◆ Stated task
Reproduce the entries below with "Careers" swapped for "Jobs" and every other detail unchanged. Leave the pictures out of your answer.
★ ★ ★ ★ ★
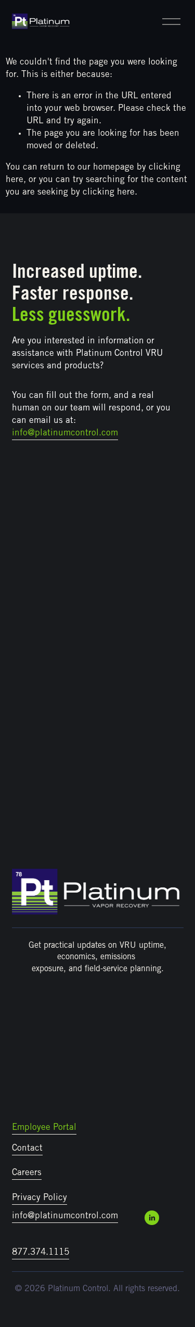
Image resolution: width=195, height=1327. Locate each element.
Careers (27, 1173)
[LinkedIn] (152, 1217)
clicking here (109, 192)
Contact (27, 1148)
★ ★ ★ ★ ★
◆ Finished task
Image resolution: width=195, height=1327. Locate each element.
Jobs (27, 1173)
[LinkedIn] (152, 1217)
clicking here (109, 192)
Contact (27, 1148)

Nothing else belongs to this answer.